看着双手所触摸的赤红岩土,马克几乎要晕厥过去。他知道这些是什么,也知道造成这些的是什么,但作为始作俑者之一,本打算改变着一切的他。“什么也没改变……一切都是无用功……”
大火仍旧在身后的地下世界尽情肆虐,它在烧毁大量高价值物资的同时,也烧尽了难以计量的污秽。与之相对的,进攻者同样付出了巨大代价。
跪在秽金城的东大门口,马克背对着熊熊燃烧的一切默不作声。无数的努力,无数的牺牲,终于换来了贼巢的毁灭,但,这能阻止人性黑暗的卷土重来吗?
“该死的迷茫,该死的人类……”从口袋里掏出一支烟,易俊峰借着被毁装甲车上的火点燃它猛吸了一口。如果说现在他最想干什么,那么只能是把幕后所有的实际控制者削翻。
当窒息的感觉逐渐远去,马克腾出一只手摘掉了便携式呼吸循环面罩,下一瞬,浓到令人作呕的血腥味儿冲进了鼻腔。这感觉很难受,但是强烈的冲击感撵走了失落与颓然。
勉强撑起上半身,马克的目光落到了乌鸣山山脚的尸堆上。
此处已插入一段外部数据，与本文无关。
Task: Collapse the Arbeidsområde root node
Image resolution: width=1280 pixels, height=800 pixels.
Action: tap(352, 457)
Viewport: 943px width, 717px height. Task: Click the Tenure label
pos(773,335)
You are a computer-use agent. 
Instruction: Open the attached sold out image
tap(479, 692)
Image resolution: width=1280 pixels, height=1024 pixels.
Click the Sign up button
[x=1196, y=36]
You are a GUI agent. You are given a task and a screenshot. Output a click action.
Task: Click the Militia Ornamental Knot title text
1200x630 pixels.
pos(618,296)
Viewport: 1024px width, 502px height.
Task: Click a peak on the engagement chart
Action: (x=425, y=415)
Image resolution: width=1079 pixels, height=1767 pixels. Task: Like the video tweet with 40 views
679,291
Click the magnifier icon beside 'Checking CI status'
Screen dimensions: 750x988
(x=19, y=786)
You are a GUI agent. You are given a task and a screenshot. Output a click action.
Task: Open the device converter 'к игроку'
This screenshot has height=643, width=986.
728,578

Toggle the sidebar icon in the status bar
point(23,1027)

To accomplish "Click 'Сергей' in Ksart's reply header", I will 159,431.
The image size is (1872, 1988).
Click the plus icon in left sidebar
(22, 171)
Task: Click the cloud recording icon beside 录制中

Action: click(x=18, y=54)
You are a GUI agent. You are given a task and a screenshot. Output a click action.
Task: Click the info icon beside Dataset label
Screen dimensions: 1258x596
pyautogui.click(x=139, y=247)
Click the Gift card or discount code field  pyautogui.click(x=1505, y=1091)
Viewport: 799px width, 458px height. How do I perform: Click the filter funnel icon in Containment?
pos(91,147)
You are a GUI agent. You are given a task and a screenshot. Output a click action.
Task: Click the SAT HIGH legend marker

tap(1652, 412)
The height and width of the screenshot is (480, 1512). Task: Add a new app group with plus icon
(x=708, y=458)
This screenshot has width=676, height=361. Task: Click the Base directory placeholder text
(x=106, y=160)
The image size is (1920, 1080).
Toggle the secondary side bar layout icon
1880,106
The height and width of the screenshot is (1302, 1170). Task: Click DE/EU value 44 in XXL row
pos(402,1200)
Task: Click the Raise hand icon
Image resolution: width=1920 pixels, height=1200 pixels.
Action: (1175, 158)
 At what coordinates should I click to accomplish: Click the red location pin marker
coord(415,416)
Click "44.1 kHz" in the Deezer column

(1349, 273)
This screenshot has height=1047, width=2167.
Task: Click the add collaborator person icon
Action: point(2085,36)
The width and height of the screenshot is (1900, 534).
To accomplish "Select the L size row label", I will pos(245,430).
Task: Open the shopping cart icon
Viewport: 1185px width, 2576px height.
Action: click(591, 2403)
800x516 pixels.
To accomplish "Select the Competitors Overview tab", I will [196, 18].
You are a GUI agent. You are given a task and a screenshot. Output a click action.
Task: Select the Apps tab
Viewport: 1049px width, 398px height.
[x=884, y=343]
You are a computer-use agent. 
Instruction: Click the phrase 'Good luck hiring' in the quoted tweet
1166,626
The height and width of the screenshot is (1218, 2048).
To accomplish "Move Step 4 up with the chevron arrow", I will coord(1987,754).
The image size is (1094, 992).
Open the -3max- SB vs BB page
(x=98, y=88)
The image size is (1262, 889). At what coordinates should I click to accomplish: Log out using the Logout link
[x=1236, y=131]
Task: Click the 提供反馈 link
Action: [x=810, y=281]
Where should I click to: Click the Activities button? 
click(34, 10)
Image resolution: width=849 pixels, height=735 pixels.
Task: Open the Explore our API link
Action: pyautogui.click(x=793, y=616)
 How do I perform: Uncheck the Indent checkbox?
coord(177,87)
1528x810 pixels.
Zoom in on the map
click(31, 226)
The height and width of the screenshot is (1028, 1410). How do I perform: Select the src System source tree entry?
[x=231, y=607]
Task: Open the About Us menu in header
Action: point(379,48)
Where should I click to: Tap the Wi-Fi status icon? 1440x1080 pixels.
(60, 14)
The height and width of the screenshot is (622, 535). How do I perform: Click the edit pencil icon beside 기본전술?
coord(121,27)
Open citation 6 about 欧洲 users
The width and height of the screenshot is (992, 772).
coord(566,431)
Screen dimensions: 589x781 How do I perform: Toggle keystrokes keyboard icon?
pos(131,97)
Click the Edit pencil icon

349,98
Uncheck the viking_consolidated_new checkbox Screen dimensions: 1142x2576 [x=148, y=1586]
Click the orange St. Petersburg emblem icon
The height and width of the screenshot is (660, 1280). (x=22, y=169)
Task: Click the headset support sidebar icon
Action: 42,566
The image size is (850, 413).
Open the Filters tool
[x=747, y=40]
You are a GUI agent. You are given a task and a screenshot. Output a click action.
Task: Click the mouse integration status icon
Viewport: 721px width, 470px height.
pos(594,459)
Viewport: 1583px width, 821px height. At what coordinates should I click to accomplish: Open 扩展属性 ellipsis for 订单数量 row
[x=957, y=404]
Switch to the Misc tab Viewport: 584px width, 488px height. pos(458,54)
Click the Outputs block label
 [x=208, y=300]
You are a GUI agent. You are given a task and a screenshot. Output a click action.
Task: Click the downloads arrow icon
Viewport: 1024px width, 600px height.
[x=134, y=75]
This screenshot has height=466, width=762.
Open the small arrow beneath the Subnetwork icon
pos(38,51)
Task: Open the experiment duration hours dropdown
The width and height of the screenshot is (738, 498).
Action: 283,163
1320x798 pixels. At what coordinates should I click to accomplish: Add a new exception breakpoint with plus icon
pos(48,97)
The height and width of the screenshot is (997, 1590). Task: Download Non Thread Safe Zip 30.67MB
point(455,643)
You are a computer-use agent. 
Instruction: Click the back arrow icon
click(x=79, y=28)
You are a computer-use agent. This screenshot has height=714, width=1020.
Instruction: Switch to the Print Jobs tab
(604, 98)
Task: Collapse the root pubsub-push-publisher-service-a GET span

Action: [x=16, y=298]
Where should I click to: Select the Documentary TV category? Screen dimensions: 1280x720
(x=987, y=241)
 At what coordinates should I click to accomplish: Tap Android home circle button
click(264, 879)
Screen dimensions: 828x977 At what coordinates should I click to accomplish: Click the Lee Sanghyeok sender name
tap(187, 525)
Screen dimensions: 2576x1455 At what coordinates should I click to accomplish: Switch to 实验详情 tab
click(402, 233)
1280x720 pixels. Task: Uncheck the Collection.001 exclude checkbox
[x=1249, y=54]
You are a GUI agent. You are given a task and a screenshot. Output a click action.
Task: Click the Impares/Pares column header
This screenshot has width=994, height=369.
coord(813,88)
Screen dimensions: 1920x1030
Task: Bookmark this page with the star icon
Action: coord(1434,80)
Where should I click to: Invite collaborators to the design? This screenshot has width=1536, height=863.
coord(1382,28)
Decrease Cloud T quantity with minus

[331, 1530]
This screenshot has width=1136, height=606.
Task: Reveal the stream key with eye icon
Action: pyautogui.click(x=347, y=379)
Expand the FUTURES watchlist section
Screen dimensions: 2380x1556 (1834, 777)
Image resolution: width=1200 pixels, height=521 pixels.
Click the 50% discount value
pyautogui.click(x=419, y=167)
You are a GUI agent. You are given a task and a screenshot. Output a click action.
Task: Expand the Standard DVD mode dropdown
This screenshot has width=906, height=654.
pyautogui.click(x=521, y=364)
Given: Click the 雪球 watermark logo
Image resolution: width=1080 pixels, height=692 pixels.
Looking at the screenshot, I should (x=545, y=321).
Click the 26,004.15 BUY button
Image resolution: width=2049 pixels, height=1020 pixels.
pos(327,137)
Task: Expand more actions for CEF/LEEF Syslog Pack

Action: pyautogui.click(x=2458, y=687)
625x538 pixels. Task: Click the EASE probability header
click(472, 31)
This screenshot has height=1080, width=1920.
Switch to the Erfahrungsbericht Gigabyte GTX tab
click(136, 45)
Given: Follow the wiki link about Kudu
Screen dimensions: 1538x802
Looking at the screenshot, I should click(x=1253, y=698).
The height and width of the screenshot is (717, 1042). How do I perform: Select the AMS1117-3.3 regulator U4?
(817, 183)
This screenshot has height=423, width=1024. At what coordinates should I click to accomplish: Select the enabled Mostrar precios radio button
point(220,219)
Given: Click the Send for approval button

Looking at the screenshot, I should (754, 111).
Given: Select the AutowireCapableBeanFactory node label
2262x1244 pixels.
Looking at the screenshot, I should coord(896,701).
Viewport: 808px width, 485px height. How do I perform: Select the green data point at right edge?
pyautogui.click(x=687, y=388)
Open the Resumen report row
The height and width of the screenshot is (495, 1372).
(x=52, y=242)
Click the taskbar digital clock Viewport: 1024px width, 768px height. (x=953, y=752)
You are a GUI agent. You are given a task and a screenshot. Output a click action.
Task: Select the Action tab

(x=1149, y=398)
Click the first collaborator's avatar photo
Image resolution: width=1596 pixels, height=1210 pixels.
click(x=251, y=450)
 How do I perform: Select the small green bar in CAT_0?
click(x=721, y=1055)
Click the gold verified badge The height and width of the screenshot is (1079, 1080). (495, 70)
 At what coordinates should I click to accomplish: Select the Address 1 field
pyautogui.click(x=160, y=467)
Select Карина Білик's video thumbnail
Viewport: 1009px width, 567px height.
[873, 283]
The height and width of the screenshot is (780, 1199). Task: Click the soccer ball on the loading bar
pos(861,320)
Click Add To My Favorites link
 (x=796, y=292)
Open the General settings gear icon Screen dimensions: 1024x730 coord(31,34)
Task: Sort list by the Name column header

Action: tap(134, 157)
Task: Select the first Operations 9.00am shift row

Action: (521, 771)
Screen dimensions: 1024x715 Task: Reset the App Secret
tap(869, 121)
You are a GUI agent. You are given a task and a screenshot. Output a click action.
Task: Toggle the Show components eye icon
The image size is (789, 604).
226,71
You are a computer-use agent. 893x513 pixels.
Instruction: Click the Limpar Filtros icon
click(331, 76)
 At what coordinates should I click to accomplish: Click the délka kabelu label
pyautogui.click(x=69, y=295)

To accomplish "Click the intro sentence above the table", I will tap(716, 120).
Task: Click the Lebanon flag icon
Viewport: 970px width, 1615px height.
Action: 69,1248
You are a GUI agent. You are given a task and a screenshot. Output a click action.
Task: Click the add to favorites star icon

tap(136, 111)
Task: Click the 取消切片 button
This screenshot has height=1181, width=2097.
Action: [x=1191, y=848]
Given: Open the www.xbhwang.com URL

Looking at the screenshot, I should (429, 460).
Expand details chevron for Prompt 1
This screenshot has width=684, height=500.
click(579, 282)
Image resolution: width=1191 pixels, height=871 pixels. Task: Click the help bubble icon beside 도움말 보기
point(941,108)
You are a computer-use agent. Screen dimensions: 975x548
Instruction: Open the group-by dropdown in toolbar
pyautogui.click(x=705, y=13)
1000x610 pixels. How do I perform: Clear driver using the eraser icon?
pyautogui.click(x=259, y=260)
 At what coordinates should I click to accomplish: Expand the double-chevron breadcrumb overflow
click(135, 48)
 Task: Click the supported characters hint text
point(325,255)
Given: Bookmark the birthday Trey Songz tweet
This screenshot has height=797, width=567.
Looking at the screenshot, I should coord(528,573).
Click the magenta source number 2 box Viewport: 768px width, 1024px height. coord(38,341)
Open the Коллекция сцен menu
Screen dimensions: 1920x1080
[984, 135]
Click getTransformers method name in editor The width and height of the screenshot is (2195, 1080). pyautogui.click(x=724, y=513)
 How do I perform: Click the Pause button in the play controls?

数个小时前,这些残缺不全的尸体当中还有人与自己打过招呼,只是几个小时而已,一切都变了。
“轰隆隆———”
天空不知何时布满了乌云,滚滚雷霆在布满硝烟与亡魂的战场上空嘶吼,但却不肯将一丝光亮洒下来。
望着山脚外残骸遍地的荒原,命令他们在这里与敌交战的盟军指挥官点了点头———飞行坦克特勤营没让他失望,即便全营无一幸存,他们仍然用这不到30辆的轻坦拼光了IS守军的装甲力量。
“砰——”
一枪放倒试图从背后攻击马克的感染体,易俊峰的目光在它穿的作战服上多扫了一眼,“是你们的人,可惜异化了。”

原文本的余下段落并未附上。